Task objective
Exactly the lines from the opening of the data through the line containing "A COBRA (133, 2303)" should be reproduced, please, with nothing added.

· · · · ·

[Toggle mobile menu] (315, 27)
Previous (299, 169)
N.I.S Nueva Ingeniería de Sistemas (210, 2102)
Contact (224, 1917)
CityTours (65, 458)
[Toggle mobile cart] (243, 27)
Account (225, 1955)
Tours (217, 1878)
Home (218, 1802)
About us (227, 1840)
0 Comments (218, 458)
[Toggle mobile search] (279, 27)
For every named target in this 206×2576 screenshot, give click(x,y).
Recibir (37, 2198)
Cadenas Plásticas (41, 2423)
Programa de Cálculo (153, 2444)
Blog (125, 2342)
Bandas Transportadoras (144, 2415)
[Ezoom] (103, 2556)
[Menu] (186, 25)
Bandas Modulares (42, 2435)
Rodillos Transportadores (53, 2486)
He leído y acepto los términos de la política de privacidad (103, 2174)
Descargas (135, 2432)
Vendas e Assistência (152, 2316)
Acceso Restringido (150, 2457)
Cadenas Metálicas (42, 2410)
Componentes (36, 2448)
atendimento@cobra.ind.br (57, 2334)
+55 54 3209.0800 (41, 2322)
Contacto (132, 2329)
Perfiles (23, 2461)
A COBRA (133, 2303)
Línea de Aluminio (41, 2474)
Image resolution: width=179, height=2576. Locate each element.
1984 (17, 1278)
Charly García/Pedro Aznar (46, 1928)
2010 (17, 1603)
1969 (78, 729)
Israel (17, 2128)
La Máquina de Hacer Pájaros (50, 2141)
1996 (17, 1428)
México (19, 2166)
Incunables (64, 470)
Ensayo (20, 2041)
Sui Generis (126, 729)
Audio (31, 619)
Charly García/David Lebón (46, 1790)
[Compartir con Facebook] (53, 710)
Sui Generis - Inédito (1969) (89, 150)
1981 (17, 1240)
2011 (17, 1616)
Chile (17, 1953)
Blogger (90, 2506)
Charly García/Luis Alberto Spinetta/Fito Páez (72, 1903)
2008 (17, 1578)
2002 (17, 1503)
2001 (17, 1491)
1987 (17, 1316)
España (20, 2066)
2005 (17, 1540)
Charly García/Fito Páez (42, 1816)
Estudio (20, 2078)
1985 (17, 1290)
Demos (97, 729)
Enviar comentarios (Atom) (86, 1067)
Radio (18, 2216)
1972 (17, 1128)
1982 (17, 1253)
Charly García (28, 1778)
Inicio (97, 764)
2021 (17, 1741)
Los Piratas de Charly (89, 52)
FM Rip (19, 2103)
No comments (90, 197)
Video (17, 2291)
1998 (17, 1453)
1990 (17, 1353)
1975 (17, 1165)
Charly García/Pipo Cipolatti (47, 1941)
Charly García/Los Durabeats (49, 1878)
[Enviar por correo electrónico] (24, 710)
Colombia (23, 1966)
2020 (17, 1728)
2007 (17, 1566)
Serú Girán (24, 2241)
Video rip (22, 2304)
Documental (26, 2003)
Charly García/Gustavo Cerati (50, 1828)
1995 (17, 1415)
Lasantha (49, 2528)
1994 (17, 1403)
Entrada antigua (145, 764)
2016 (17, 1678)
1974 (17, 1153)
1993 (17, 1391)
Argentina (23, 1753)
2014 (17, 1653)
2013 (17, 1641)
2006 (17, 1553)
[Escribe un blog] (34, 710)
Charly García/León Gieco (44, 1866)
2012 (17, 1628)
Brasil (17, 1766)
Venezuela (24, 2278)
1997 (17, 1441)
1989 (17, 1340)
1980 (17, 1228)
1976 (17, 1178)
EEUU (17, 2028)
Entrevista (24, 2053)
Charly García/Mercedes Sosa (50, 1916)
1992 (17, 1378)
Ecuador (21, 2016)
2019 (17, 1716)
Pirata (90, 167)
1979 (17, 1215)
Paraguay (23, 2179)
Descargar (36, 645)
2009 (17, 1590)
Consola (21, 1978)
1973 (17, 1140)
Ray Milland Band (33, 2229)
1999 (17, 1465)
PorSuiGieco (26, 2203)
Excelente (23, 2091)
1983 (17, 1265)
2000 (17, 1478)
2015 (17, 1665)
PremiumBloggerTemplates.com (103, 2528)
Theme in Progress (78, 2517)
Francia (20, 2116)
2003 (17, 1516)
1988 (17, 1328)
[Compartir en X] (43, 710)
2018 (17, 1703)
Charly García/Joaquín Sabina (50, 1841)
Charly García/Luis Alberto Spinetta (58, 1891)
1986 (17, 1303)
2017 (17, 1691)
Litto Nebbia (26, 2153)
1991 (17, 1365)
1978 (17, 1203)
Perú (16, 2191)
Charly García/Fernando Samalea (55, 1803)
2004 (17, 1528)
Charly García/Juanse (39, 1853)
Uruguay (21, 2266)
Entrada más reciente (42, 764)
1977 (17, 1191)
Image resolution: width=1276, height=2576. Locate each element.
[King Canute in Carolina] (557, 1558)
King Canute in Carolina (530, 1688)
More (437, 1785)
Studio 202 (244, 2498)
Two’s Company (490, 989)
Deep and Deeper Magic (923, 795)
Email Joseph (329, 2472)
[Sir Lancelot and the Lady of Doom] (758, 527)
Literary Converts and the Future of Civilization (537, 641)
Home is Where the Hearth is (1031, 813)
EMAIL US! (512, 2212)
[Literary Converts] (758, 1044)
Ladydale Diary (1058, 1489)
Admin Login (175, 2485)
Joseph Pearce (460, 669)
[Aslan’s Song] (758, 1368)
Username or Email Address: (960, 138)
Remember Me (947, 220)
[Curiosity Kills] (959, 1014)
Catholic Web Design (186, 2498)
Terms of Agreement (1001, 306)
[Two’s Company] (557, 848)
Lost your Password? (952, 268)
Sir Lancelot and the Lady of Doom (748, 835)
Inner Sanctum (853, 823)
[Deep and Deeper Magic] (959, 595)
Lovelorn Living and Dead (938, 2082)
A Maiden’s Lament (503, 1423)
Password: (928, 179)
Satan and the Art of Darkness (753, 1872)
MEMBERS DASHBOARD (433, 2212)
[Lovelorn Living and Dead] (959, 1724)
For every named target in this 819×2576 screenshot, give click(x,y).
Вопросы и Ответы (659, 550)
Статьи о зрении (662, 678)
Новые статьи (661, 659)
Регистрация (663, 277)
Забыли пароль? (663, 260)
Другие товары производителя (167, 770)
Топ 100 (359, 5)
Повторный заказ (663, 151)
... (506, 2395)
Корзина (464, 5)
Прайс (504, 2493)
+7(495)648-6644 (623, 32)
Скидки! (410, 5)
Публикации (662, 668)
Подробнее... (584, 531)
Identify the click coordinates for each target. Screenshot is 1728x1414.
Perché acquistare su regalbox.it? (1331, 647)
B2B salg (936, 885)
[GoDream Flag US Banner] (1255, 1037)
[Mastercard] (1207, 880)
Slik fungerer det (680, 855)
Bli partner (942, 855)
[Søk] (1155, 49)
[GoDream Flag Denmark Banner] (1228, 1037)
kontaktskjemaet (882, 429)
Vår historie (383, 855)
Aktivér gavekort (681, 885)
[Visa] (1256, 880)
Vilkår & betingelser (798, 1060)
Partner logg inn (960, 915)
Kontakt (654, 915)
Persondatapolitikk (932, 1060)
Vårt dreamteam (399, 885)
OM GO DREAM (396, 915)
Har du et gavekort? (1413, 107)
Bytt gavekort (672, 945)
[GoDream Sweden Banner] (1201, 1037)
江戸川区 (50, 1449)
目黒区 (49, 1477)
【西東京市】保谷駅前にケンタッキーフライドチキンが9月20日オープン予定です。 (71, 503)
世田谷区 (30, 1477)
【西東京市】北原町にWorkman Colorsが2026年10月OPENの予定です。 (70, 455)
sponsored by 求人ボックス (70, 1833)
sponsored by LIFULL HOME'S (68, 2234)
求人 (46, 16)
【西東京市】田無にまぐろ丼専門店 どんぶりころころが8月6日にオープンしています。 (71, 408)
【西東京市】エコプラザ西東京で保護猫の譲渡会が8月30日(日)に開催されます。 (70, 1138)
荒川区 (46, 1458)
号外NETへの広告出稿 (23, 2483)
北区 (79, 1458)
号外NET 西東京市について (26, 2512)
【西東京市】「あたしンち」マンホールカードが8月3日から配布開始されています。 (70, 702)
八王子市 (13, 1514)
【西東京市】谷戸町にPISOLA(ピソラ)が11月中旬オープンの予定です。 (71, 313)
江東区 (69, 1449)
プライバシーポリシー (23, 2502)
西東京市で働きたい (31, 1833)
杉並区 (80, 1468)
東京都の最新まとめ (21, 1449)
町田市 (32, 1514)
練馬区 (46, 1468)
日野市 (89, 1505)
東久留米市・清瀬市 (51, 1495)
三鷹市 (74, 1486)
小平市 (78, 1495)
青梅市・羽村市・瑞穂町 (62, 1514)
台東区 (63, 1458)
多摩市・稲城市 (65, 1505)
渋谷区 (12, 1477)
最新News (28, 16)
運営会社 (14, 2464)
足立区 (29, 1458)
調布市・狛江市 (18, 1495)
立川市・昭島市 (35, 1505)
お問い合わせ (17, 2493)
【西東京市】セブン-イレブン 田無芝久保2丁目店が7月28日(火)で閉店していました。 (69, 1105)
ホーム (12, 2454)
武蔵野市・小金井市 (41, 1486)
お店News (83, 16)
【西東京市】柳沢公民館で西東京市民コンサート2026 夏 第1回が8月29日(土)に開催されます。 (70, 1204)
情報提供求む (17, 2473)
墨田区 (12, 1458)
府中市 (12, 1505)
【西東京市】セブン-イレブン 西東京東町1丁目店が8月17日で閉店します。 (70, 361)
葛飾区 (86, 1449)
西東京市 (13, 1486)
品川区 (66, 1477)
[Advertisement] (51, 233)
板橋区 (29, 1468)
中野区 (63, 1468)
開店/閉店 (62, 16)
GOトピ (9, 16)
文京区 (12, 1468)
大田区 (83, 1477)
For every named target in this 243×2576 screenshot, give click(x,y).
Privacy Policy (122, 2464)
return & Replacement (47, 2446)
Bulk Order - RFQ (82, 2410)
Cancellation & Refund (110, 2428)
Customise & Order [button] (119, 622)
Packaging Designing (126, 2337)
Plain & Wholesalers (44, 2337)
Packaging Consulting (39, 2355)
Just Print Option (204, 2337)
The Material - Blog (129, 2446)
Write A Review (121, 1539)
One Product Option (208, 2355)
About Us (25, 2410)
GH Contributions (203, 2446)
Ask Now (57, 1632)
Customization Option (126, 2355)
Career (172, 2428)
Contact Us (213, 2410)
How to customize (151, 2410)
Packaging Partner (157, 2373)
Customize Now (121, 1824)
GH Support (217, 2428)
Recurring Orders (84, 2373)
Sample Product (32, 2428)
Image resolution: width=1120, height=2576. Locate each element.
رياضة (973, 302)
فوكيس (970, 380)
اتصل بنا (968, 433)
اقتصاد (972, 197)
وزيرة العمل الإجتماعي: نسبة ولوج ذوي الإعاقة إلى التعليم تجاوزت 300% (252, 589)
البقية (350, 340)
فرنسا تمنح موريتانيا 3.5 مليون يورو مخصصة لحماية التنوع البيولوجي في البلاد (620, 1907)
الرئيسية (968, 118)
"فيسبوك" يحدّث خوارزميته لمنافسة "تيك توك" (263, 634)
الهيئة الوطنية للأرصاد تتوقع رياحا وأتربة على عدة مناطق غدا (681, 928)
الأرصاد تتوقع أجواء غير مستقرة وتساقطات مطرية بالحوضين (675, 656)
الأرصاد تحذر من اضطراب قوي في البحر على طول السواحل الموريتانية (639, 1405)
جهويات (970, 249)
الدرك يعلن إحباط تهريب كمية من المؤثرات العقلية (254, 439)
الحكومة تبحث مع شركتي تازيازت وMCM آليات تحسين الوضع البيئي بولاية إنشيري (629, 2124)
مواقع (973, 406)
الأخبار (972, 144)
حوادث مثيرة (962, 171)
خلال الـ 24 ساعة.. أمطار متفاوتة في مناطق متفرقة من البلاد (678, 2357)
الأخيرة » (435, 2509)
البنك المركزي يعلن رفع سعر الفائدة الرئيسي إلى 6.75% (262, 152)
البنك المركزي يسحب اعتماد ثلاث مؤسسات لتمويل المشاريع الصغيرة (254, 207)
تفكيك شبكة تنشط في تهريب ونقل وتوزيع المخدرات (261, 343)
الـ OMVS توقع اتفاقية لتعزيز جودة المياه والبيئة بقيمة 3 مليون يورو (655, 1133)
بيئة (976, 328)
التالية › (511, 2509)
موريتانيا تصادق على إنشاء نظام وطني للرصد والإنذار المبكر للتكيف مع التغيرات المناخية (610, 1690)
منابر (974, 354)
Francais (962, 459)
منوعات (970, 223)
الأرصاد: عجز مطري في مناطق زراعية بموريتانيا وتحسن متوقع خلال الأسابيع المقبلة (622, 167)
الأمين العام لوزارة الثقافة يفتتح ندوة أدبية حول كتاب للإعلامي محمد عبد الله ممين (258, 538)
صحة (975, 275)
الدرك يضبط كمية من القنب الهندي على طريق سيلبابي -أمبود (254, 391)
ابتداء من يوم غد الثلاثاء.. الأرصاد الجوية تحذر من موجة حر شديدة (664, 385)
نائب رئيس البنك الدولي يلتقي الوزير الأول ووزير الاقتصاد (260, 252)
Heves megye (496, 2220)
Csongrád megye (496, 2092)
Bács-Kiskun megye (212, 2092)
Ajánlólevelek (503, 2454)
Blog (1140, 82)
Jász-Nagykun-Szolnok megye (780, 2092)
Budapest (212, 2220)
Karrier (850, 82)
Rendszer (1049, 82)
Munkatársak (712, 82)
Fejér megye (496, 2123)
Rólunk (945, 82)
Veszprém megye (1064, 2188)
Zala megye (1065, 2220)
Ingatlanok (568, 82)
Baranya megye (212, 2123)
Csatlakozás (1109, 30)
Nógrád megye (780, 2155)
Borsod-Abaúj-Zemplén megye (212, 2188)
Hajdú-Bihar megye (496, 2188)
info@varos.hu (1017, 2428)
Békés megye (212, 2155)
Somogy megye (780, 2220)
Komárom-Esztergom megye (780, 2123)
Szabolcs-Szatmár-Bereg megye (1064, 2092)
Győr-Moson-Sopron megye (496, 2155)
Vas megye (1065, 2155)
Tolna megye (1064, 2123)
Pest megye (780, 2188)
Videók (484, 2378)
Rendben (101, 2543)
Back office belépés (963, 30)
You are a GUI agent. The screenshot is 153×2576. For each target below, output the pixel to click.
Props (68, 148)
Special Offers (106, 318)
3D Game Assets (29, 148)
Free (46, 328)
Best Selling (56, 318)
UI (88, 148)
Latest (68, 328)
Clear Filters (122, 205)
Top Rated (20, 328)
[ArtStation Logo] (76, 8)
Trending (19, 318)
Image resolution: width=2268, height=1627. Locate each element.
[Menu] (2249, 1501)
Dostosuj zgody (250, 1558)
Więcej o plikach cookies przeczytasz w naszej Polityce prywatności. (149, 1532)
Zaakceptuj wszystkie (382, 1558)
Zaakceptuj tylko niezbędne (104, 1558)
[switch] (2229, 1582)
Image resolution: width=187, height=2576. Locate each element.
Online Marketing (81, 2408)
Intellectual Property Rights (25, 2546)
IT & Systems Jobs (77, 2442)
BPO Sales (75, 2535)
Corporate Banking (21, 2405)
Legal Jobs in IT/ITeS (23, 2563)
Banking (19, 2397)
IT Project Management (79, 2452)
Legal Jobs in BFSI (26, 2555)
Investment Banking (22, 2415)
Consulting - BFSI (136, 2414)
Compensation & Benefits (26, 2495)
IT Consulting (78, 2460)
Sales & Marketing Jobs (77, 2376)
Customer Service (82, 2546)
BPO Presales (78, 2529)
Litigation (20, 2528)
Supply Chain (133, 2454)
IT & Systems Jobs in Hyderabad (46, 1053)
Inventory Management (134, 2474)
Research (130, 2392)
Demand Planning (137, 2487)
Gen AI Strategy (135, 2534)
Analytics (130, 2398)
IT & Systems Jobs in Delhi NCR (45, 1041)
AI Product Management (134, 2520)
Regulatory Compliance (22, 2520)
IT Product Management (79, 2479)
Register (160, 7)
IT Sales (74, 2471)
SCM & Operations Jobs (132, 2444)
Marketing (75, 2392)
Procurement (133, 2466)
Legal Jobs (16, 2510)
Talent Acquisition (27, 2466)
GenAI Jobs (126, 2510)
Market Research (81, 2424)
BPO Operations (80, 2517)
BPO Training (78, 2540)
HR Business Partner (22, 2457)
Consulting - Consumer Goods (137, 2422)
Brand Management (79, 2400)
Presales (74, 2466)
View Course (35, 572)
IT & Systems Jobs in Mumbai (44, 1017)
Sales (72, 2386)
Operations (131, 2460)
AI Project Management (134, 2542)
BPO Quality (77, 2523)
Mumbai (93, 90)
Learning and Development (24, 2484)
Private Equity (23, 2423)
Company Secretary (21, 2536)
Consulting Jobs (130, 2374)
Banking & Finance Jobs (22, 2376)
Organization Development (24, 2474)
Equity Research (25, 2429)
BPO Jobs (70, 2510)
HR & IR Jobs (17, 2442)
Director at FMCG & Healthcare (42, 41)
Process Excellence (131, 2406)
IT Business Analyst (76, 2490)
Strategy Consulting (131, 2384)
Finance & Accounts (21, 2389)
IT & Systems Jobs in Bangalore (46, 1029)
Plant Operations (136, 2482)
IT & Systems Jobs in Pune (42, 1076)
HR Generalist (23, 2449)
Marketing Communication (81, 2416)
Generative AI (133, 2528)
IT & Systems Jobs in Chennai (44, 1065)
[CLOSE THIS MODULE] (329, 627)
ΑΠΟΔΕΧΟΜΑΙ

· · · · ·

Response to this task
[Toggle mobile menu] (315, 27)
Previous (299, 169)
N.I.S Nueva Ingeniería de Sistemas (210, 2102)
Contact (224, 1917)
CityTours (65, 458)
[Toggle mobile cart] (243, 27)
Account (225, 1955)
Tours (217, 1878)
Home (218, 1802)
About us (227, 1840)
0 Comments (218, 458)
[Toggle mobile search] (279, 27)
For every named target in this 206×2576 screenshot, give click(x,y).
Recibir (37, 2198)
Cadenas Plásticas (41, 2423)
Programa de Cálculo (153, 2444)
Blog (125, 2342)
Bandas Transportadoras (144, 2415)
[Ezoom] (103, 2556)
[Menu] (186, 25)
Bandas Modulares (42, 2435)
Rodillos Transportadores (53, 2486)
He leído y acepto los términos de la política de privacidad (103, 2174)
Descargas (135, 2432)
Vendas e Assistência (152, 2316)
Acceso Restringido (150, 2457)
Cadenas Metálicas (42, 2410)
Componentes (36, 2448)
atendimento@cobra.ind.br (57, 2334)
+55 54 3209.0800 (41, 2322)
Contacto (132, 2329)
Perfiles (23, 2461)
A COBRA (133, 2303)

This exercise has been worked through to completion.